=== ENTRIES SHOWN ===
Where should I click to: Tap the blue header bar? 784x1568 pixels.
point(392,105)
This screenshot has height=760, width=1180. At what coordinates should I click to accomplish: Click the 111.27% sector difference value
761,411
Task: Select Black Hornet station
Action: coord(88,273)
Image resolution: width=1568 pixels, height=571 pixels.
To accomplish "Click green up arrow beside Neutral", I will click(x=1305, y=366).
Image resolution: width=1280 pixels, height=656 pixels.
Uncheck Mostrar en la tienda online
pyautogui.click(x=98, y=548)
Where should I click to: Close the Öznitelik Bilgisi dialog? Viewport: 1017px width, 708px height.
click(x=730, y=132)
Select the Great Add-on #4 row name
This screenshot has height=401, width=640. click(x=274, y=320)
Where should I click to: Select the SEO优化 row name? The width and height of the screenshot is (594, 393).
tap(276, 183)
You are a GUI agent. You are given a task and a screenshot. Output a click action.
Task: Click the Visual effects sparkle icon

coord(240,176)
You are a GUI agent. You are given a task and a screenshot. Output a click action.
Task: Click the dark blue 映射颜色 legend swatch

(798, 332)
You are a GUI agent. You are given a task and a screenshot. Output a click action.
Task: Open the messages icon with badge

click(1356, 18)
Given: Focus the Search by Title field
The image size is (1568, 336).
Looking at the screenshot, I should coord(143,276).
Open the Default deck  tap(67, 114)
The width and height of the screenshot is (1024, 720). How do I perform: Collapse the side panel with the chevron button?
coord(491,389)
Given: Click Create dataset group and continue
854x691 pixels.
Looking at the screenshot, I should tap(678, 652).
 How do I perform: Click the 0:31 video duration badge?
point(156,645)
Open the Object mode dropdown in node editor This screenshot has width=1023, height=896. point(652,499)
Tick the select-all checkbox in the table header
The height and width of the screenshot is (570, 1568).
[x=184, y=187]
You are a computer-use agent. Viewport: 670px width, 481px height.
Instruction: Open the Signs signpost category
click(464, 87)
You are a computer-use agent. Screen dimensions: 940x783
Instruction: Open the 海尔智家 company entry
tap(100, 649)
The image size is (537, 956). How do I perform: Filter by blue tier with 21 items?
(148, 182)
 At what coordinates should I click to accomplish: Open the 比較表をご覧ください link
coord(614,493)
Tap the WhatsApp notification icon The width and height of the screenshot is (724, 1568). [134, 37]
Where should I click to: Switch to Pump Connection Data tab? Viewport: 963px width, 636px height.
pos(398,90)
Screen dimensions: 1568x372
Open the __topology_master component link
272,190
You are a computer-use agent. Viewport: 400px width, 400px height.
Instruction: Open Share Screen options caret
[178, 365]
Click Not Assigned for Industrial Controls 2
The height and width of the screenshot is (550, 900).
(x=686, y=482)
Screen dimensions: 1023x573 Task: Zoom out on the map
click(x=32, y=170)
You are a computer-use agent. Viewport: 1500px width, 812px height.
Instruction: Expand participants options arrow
===
ABOUT THIS TASK -
Word for word, copy out the records.

ANSWER TO THIS PROBLEM -
Where should I click to: Tap the blue header bar? 784x1568 pixels.
point(392,105)
This screenshot has height=760, width=1180. At what coordinates should I click to accomplish: Click the 111.27% sector difference value
761,411
Task: Select Black Hornet station
Action: coord(88,273)
Image resolution: width=1568 pixels, height=571 pixels.
To accomplish "Click green up arrow beside Neutral", I will click(x=1305, y=366).
Image resolution: width=1280 pixels, height=656 pixels.
Uncheck Mostrar en la tienda online
pyautogui.click(x=98, y=548)
Where should I click to: Close the Öznitelik Bilgisi dialog? Viewport: 1017px width, 708px height.
click(x=730, y=132)
Select the Great Add-on #4 row name
This screenshot has height=401, width=640. click(x=274, y=320)
Where should I click to: Select the SEO优化 row name? The width and height of the screenshot is (594, 393).
tap(276, 183)
You are a GUI agent. You are given a task and a screenshot. Output a click action.
Task: Click the Visual effects sparkle icon

coord(240,176)
You are a GUI agent. You are given a task and a screenshot. Output a click action.
Task: Click the dark blue 映射颜色 legend swatch

(798, 332)
You are a GUI agent. You are given a task and a screenshot. Output a click action.
Task: Open the messages icon with badge

click(1356, 18)
Given: Focus the Search by Title field
The image size is (1568, 336).
Looking at the screenshot, I should coord(143,276).
Open the Default deck  tap(67, 114)
The width and height of the screenshot is (1024, 720). How do I perform: Collapse the side panel with the chevron button?
coord(491,389)
Given: Click Create dataset group and continue
854x691 pixels.
Looking at the screenshot, I should tap(678, 652).
 How do I perform: Click the 0:31 video duration badge?
point(156,645)
Open the Object mode dropdown in node editor This screenshot has width=1023, height=896. point(652,499)
Tick the select-all checkbox in the table header
The height and width of the screenshot is (570, 1568).
[x=184, y=187]
You are a computer-use agent. Viewport: 670px width, 481px height.
Instruction: Open the Signs signpost category
click(464, 87)
You are a computer-use agent. Screen dimensions: 940x783
Instruction: Open the 海尔智家 company entry
tap(100, 649)
The image size is (537, 956). How do I perform: Filter by blue tier with 21 items?
(148, 182)
 At what coordinates should I click to accomplish: Open the 比較表をご覧ください link
coord(614,493)
Tap the WhatsApp notification icon The width and height of the screenshot is (724, 1568). [134, 37]
Where should I click to: Switch to Pump Connection Data tab? Viewport: 963px width, 636px height.
pos(398,90)
Screen dimensions: 1568x372
Open the __topology_master component link
272,190
You are a computer-use agent. Viewport: 400px width, 400px height.
Instruction: Open Share Screen options caret
[178, 365]
Click Not Assigned for Industrial Controls 2
The height and width of the screenshot is (550, 900).
(x=686, y=482)
Screen dimensions: 1023x573 Task: Zoom out on the map
click(x=32, y=170)
You are a computer-use agent. Viewport: 1500px width, 812px height.
Instruction: Expand participants options arrow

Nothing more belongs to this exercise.